··· Exercise passage
Pairing skills with startups

Similarly to outsource.com or other freelancing sites, Equity Directory takes your skills, experience, and preferred work into account when matching your profile with startups. You then receive an email on a weekly basis with potential jobs, clients, and general opportunities. This system allows you to choose from a pre-organized list without having to account for any kind of business-related riff raft.

Working in exchange for equity is a concept that is rapidly becoming favorable for entrepreneurs. It’s an option for those looking at the big picture; short-term benefits are negligible, but the long game has potential to produce large-scale profit—and, with only well-vetted startups and entrepreneurs alike being able to access Equity Directory, the general risks associated with this kind of work are significantly reduced.

This could help employees and employers

This service could definitely revolutionize the equity-based market. Reduced risk factor, guaranteed matchmaking, and straight-to-your-inbox delivery takes the unpleasant element of surprise away, and having an intermediary such as Equity Directory will certainly streamline the overall process.
······
··· Source information
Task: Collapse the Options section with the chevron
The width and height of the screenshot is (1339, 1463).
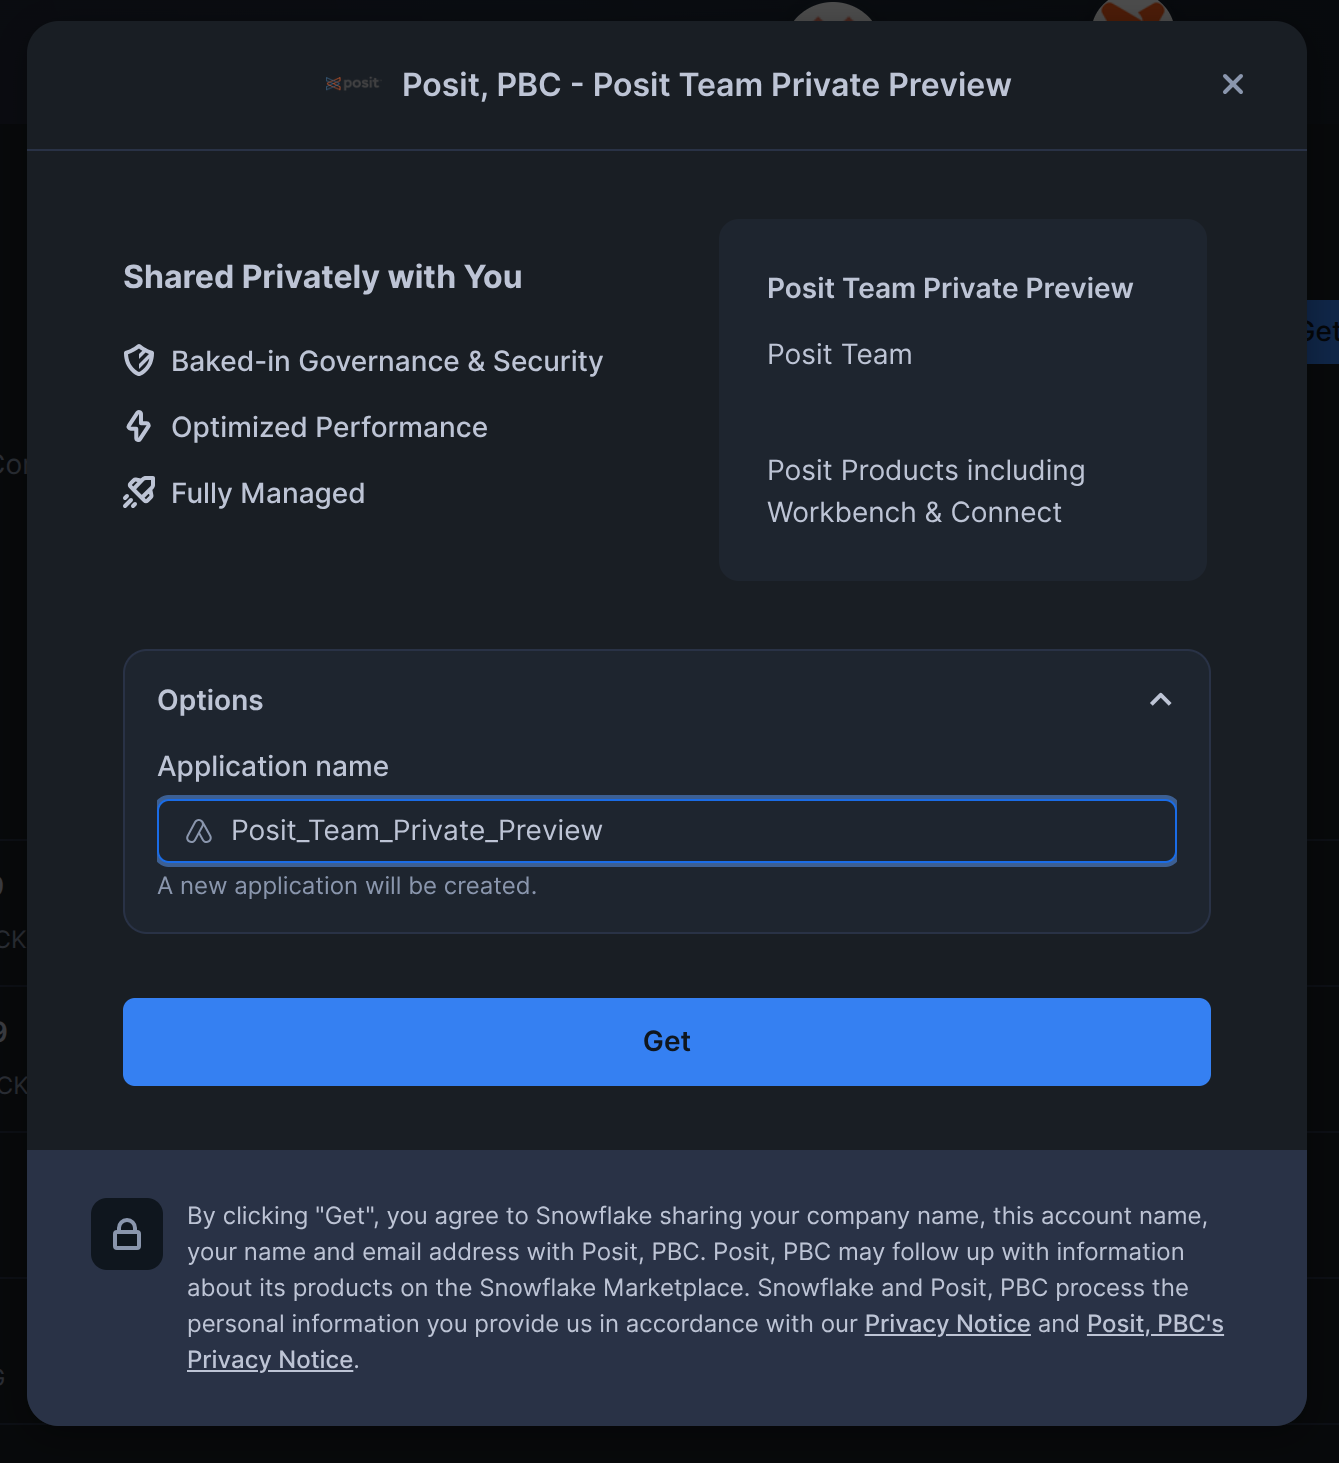Action: tap(1160, 700)
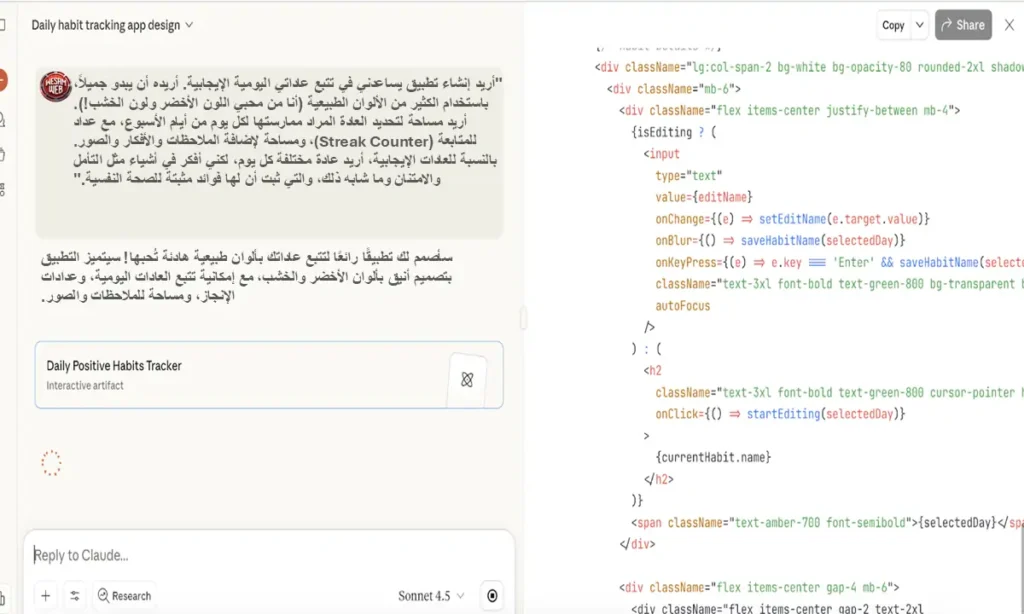1024x614 pixels.
Task: Open the attachments plus icon below the reply box
Action: point(45,595)
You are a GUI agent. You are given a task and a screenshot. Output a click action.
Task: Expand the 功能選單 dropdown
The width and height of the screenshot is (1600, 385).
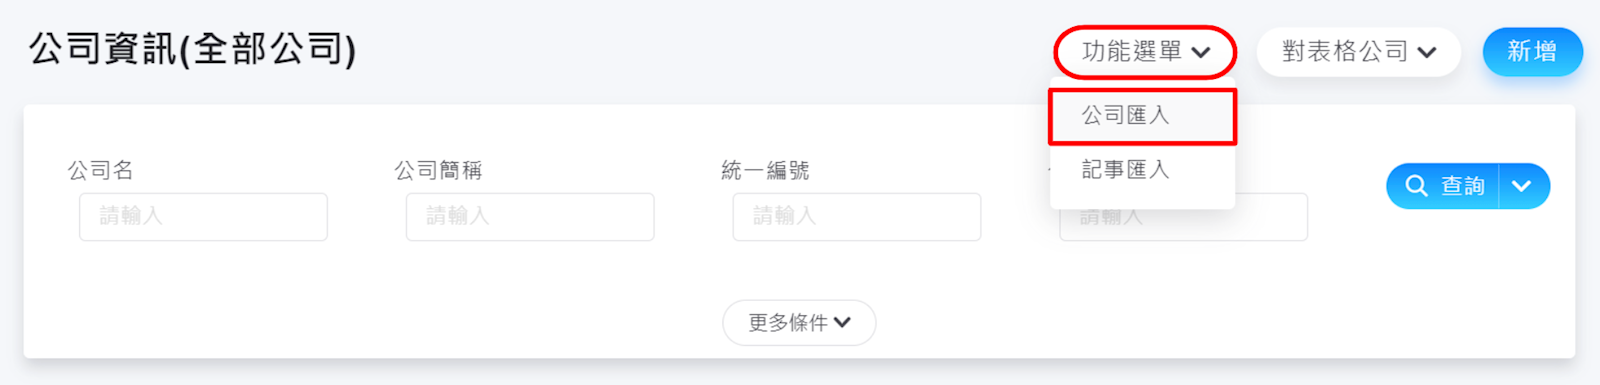pyautogui.click(x=1145, y=52)
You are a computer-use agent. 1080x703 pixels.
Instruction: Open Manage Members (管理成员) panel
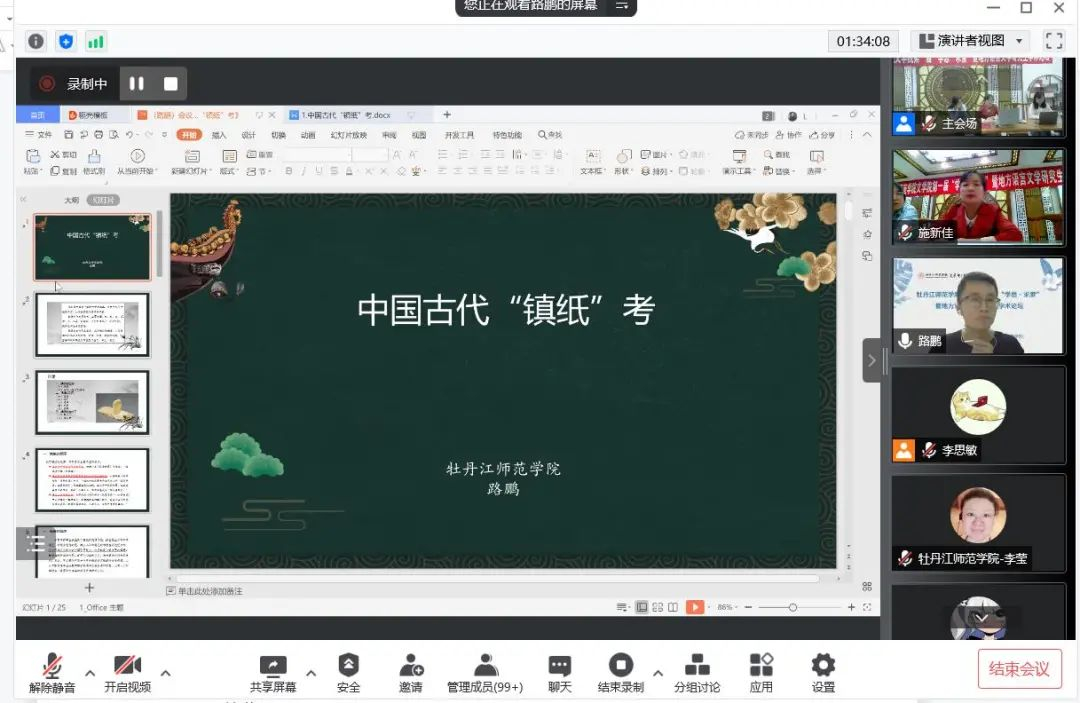click(485, 672)
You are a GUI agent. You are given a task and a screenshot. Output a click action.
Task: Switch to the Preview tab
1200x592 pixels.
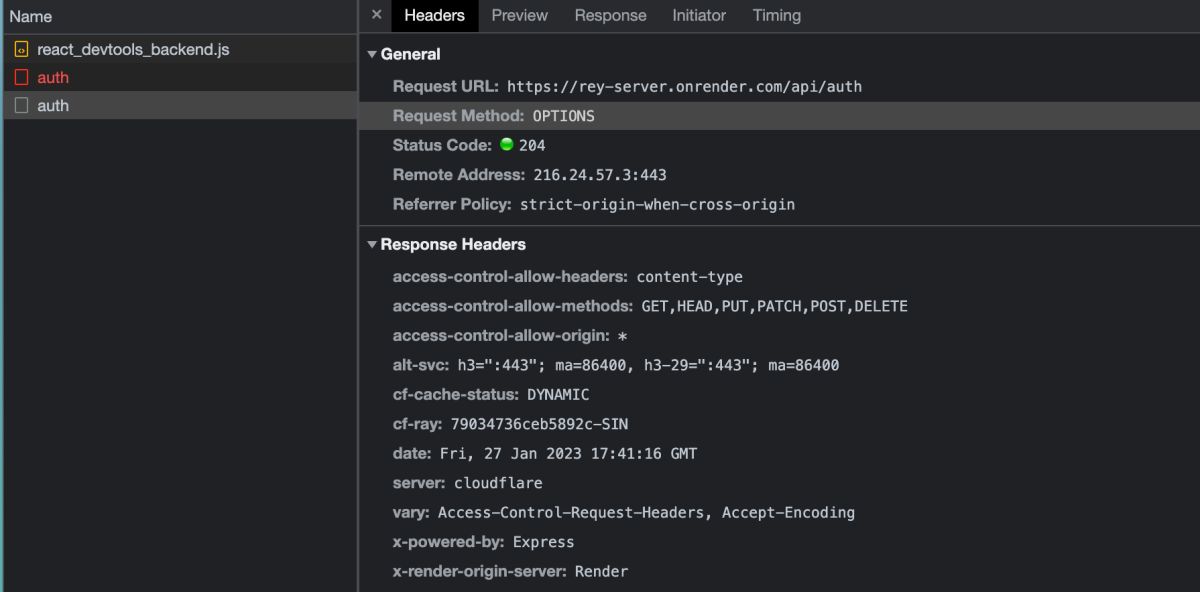point(519,15)
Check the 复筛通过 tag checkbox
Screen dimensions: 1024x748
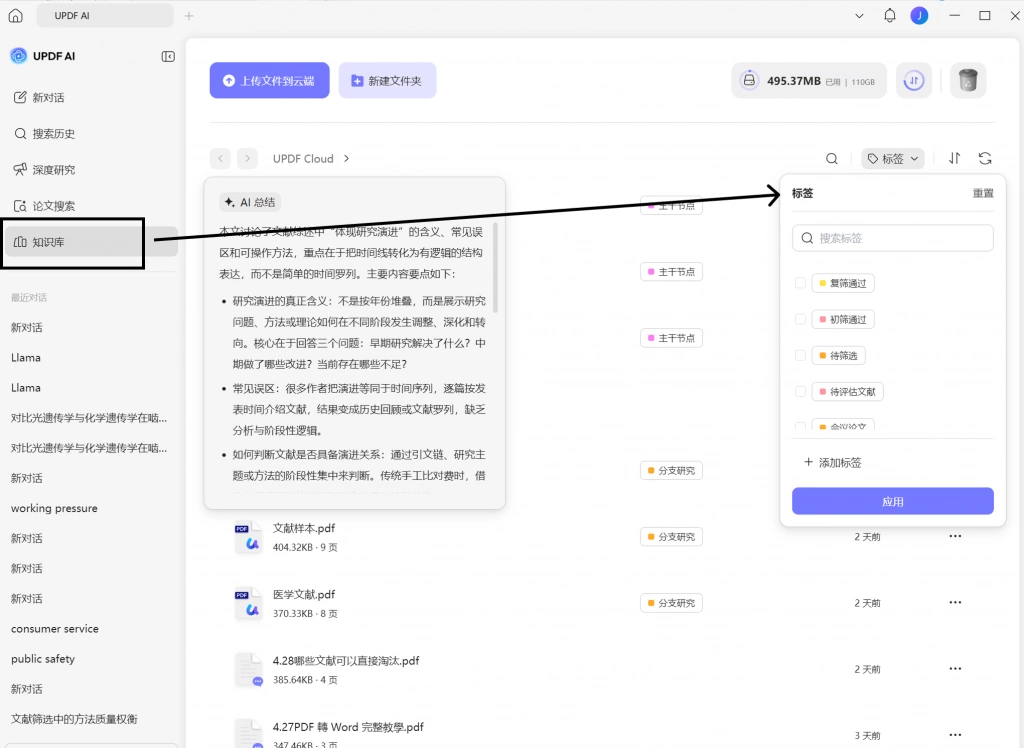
······
=== Description of the task ===
Pick up the piece about Equity Directory after its final sentence and carry it forward.

=== Exercise response ===
Enrolling in early access grants you the ability to help shape the future of Equity Directory in the form of feedback, so if you would like to play an active role in the birth of this innovative service, mosey over and sign up for the beta.

#EquityDirectory

Jack Lloyd has a BA in Creative Writing from Forest Grove's Pacific University; he spends his writing days using his degree to pursue semicolons, freelance writing and editing, oxford commas, and enough coffee to kill a bear. His infatuation with rain is matched only by his dry sense of humor.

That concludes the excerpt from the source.